Written problem ->
Render each line of the entries as a Markdown table with the columns Row and Line, numbering the rows and skipping blank lines. Omit the pictures.

Exercise materials ->
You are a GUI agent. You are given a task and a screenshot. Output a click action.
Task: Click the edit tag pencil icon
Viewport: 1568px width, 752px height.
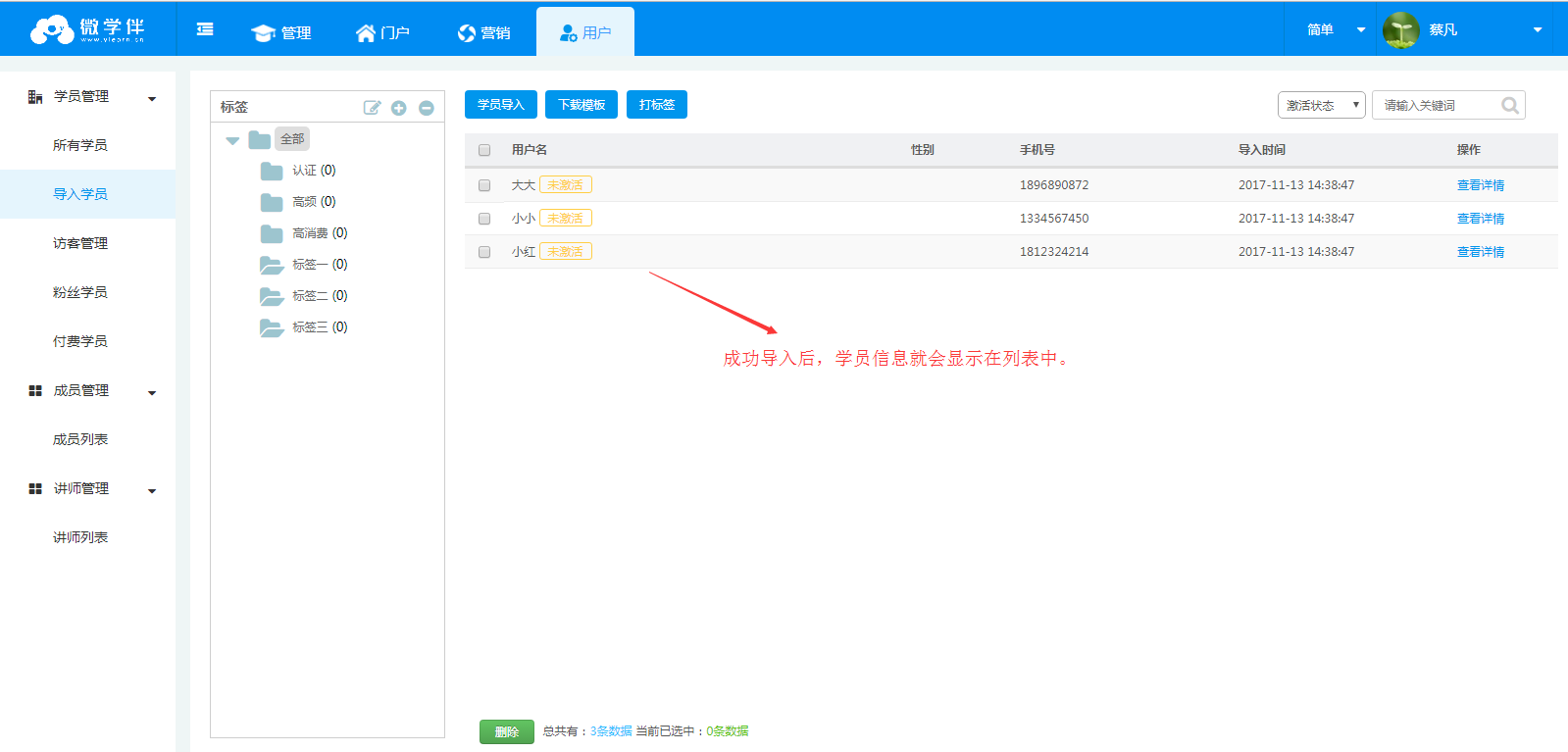click(x=372, y=108)
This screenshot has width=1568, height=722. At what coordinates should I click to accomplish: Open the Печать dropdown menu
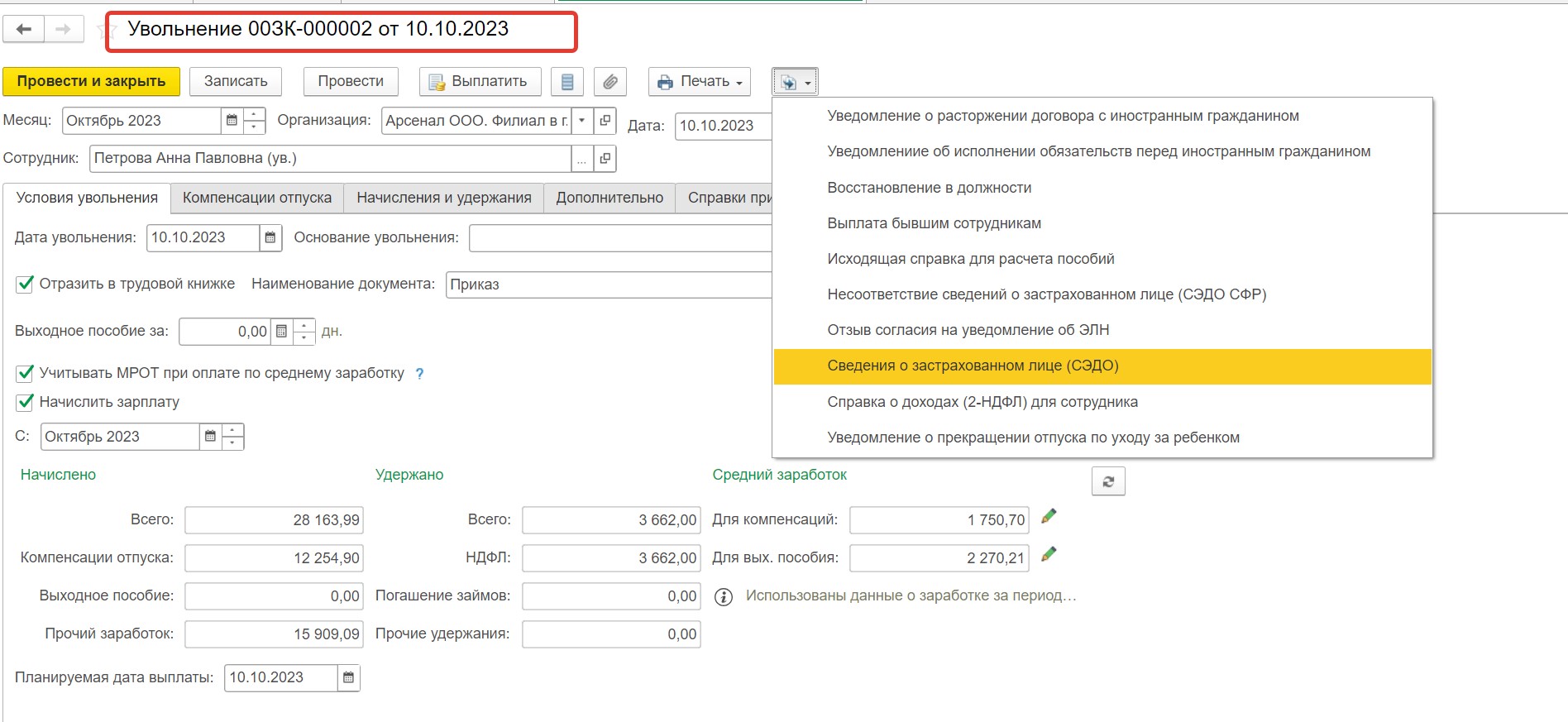pyautogui.click(x=700, y=82)
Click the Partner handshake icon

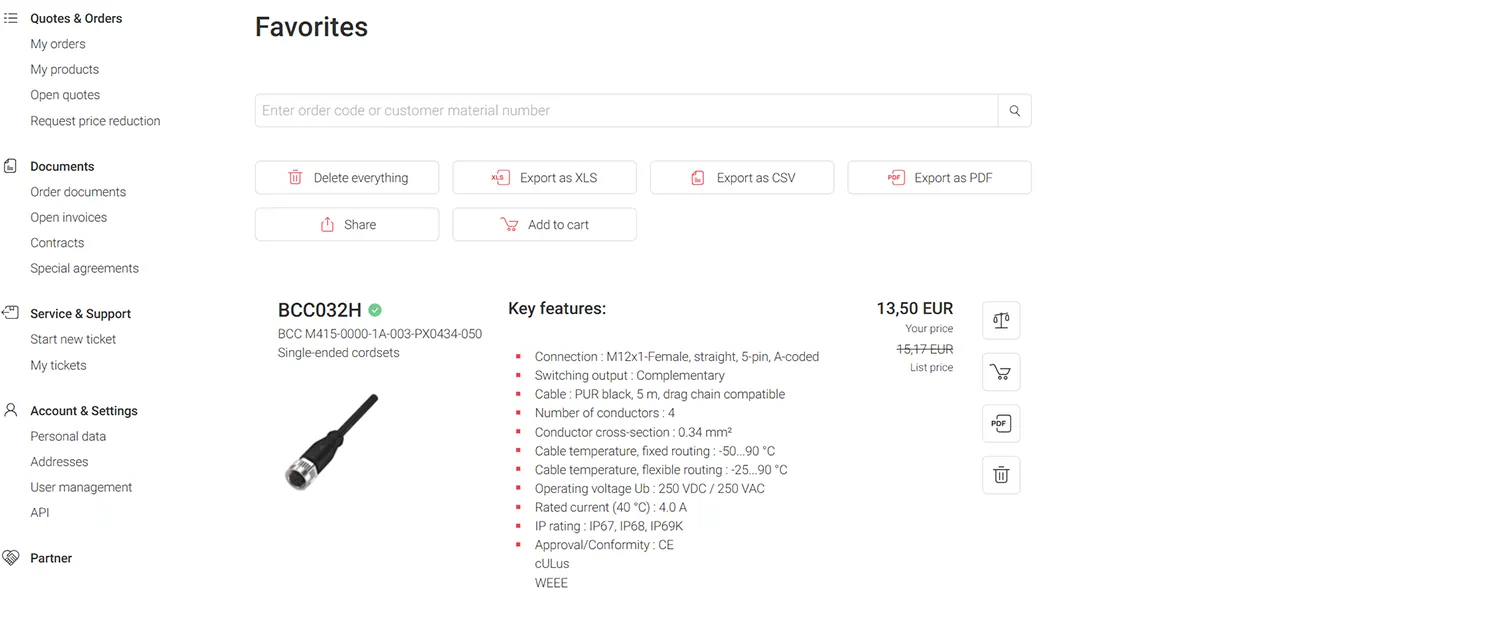[x=11, y=558]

In response ->
| Row | Line |
|---|---|
| 1 | You are a GUI agent. You are given a task and a screenshot. Output a click action. |
| 2 | Task: Click the edit tag pencil icon |
| 3 | Viewport: 1568px width, 752px height. |
| 4 | click(x=372, y=108) |
| 5 | This screenshot has width=1568, height=722. At what coordinates should I click to accomplish: Open the Печать dropdown menu |
| 6 | pyautogui.click(x=700, y=82) |
| 7 | Click the Partner handshake icon |
| 8 | [x=11, y=558] |